2.5 Random vectors and matrices

Let \(\boldsymbol{y}\) be a vector of \(n\) random variables \((y_1,y_2,\dots,y_n)\). Note that \(\boldsymbol{y}\) is always a column vector; we’d write \(\boldsymbol{y}'\) or \(\boldsymbol{y}^T\) to talk about a row vector.

Now, if we’re bothering to write these random variables together in one vector, we are presumably interested in how they behave when considered all together. That is, we want to talk about the joint distribution.

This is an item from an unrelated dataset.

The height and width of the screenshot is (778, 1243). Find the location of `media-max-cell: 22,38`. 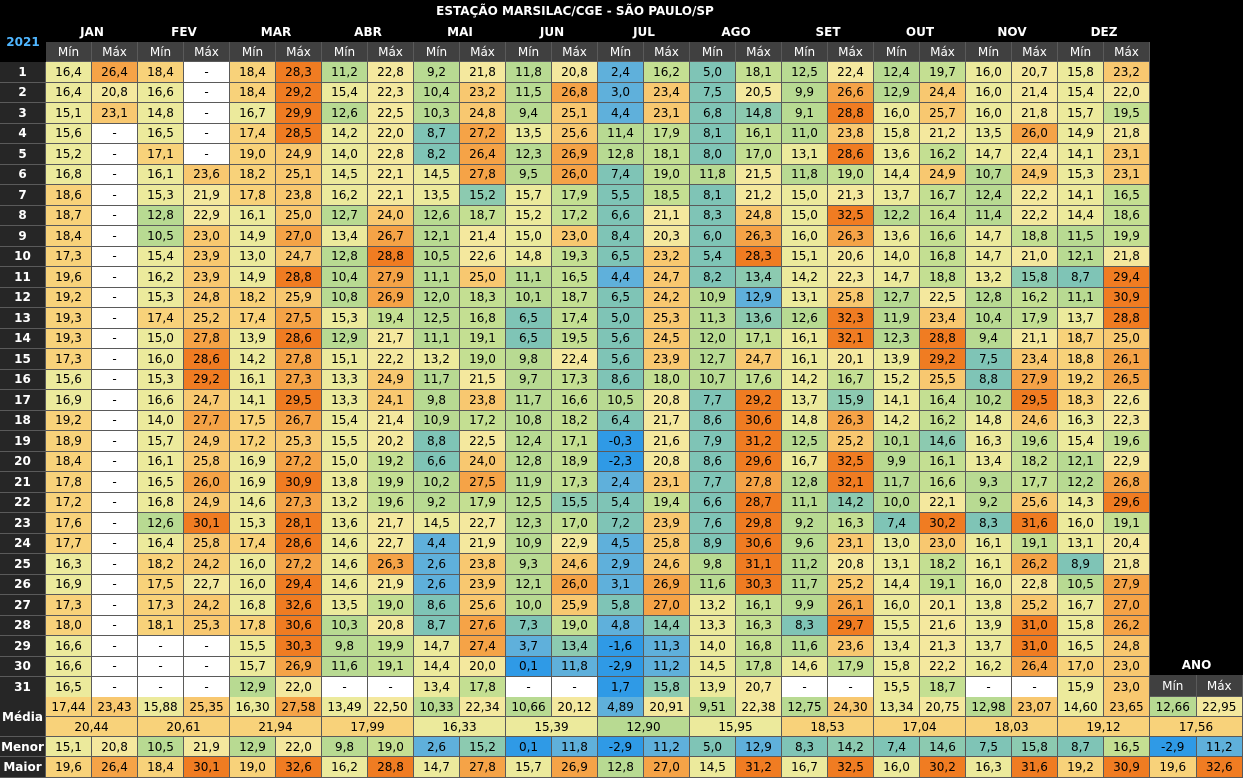

media-max-cell: 22,38 is located at coordinates (759, 707).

2.5.1 Joint moments for vectors and matrices

Joint expectation is defined the way you’d want it to be (as expectations usually are):

\[ E({\boldsymbol{y}}) = \begin{pmatrix} E(y_1)\\ E(y_2)\\ E(y_3)\\ \vdots\\ E(y_n)\\ \end{pmatrix}= \begin{pmatrix} \mu_1\\ \mu_2\\ \mu_3\\ \vdots \\ \mu_n \end{pmatrix}=\boldsymbol{\mu}\]

where \(\mu_i\) is the expected value of \(y_i\).

What about variance? We can talk about the variance of each of the individual RVs, but to know about their joint distribution, we also have to specify how they vary together – their covariance.

\[Var(\boldsymbol{y}) = \begin{pmatrix} \sigma_{11}&\sigma_{12}&\ldots&\sigma_{1n}\\ \sigma_{21}&\sigma_{22}&\ldots&\sigma_{2n}\\ \vdots&\vdots&\ddots&\vdots\\ \sigma_{n1}&\sigma_{n2}&\ldots&\sigma_{nn} \end{pmatrix}\]

where \(\sigma_{ij}=\sigma_{ji} = Cov(y_i,y_j)\) and \(\sigma_{ii}=\sigma_{i}^2\).

This is called a variance-covariance matrix or just a covariance matrix. There is a lot of information in there!

In the regression equation, we specify the structure of the variance-covariance matrix of the vector \(\boldsymbol{\varepsilon}\). If \(\boldsymbol{\varepsilon} \sim N(\boldsymbol{0},\sigma^2 \boldsymbol{I}) ~iid\), that means

\[Var(\boldsymbol{\varepsilon}) = \begin{pmatrix} \sigma^2&0&\ldots&0\\ 0&\sigma^2&\ldots&0\\ \vdots&\vdots&\ddots&\vdots\\ 0&0&\ldots&\sigma^2 \end{pmatrix}\]

Each \(\varepsilon_i\) has the same variance considered individually, and there’s no covariance between them.

Response moment: That last sentence should remind you of a couple of the conditions for linear regression. Which ones?